● INPUT DATA
- - - - -

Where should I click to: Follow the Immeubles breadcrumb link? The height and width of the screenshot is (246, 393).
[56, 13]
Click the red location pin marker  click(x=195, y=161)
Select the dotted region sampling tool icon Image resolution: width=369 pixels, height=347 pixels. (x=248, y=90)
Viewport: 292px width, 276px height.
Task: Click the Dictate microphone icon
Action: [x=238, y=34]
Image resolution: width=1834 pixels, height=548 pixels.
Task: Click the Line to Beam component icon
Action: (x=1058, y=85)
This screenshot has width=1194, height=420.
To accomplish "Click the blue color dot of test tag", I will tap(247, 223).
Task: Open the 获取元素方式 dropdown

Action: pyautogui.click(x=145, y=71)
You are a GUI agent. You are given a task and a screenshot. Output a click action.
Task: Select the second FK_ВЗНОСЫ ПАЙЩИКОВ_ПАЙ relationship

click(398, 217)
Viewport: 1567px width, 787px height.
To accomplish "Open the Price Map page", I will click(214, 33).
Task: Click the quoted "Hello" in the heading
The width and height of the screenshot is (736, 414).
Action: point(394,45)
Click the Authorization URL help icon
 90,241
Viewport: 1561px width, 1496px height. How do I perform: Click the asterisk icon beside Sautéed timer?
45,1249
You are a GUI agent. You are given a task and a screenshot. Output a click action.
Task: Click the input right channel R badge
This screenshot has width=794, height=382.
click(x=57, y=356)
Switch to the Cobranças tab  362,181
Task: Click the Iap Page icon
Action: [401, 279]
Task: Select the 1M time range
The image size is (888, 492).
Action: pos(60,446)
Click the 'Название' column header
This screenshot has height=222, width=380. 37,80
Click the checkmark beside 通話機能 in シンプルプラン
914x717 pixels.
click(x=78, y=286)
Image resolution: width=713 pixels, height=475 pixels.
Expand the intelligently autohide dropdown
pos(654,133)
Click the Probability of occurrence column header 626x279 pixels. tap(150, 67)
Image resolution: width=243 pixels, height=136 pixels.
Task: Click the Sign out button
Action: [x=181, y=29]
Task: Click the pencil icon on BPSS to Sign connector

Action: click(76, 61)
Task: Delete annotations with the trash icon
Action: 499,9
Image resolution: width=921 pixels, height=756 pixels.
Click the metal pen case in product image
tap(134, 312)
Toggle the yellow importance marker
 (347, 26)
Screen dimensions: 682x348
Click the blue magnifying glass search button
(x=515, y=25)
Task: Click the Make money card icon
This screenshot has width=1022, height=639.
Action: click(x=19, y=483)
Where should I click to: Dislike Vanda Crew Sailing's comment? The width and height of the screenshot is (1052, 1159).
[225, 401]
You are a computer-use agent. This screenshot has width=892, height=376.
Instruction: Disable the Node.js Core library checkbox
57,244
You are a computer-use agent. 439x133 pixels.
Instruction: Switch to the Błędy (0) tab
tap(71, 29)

- - - - -

● TASK ITEM
Print all the data above word for word.

● RESPONSE BOX
Where should I click to: Follow the Immeubles breadcrumb link? The height and width of the screenshot is (246, 393).
[56, 13]
Click the red location pin marker  click(x=195, y=161)
Select the dotted region sampling tool icon Image resolution: width=369 pixels, height=347 pixels. (x=248, y=90)
Viewport: 292px width, 276px height.
Task: Click the Dictate microphone icon
Action: [x=238, y=34]
Image resolution: width=1834 pixels, height=548 pixels.
Task: Click the Line to Beam component icon
Action: (x=1058, y=85)
This screenshot has width=1194, height=420.
To accomplish "Click the blue color dot of test tag", I will tap(247, 223).
Task: Open the 获取元素方式 dropdown

Action: pyautogui.click(x=145, y=71)
You are a GUI agent. You are given a task and a screenshot. Output a click action.
Task: Select the second FK_ВЗНОСЫ ПАЙЩИКОВ_ПАЙ relationship

click(398, 217)
Viewport: 1567px width, 787px height.
To accomplish "Open the Price Map page", I will click(214, 33).
Task: Click the quoted "Hello" in the heading
The width and height of the screenshot is (736, 414).
Action: point(394,45)
Click the Authorization URL help icon
 90,241
Viewport: 1561px width, 1496px height. How do I perform: Click the asterisk icon beside Sautéed timer?
45,1249
You are a GUI agent. You are given a task and a screenshot. Output a click action.
Task: Click the input right channel R badge
This screenshot has width=794, height=382.
click(x=57, y=356)
Switch to the Cobranças tab  362,181
Task: Click the Iap Page icon
Action: [401, 279]
Task: Select the 1M time range
The image size is (888, 492).
Action: pos(60,446)
Click the 'Название' column header
This screenshot has height=222, width=380. 37,80
Click the checkmark beside 通話機能 in シンプルプラン
914x717 pixels.
click(x=78, y=286)
Image resolution: width=713 pixels, height=475 pixels.
Expand the intelligently autohide dropdown
pos(654,133)
Click the Probability of occurrence column header 626x279 pixels. tap(150, 67)
Image resolution: width=243 pixels, height=136 pixels.
Task: Click the Sign out button
Action: [x=181, y=29]
Task: Click the pencil icon on BPSS to Sign connector

Action: click(76, 61)
Task: Delete annotations with the trash icon
Action: 499,9
Image resolution: width=921 pixels, height=756 pixels.
Click the metal pen case in product image
tap(134, 312)
Toggle the yellow importance marker
 (347, 26)
Screen dimensions: 682x348
Click the blue magnifying glass search button
(x=515, y=25)
Task: Click the Make money card icon
This screenshot has width=1022, height=639.
Action: click(x=19, y=483)
Where should I click to: Dislike Vanda Crew Sailing's comment? The width and height of the screenshot is (1052, 1159).
[225, 401]
You are a computer-use agent. This screenshot has width=892, height=376.
Instruction: Disable the Node.js Core library checkbox
57,244
You are a computer-use agent. 439x133 pixels.
Instruction: Switch to the Błędy (0) tab
tap(71, 29)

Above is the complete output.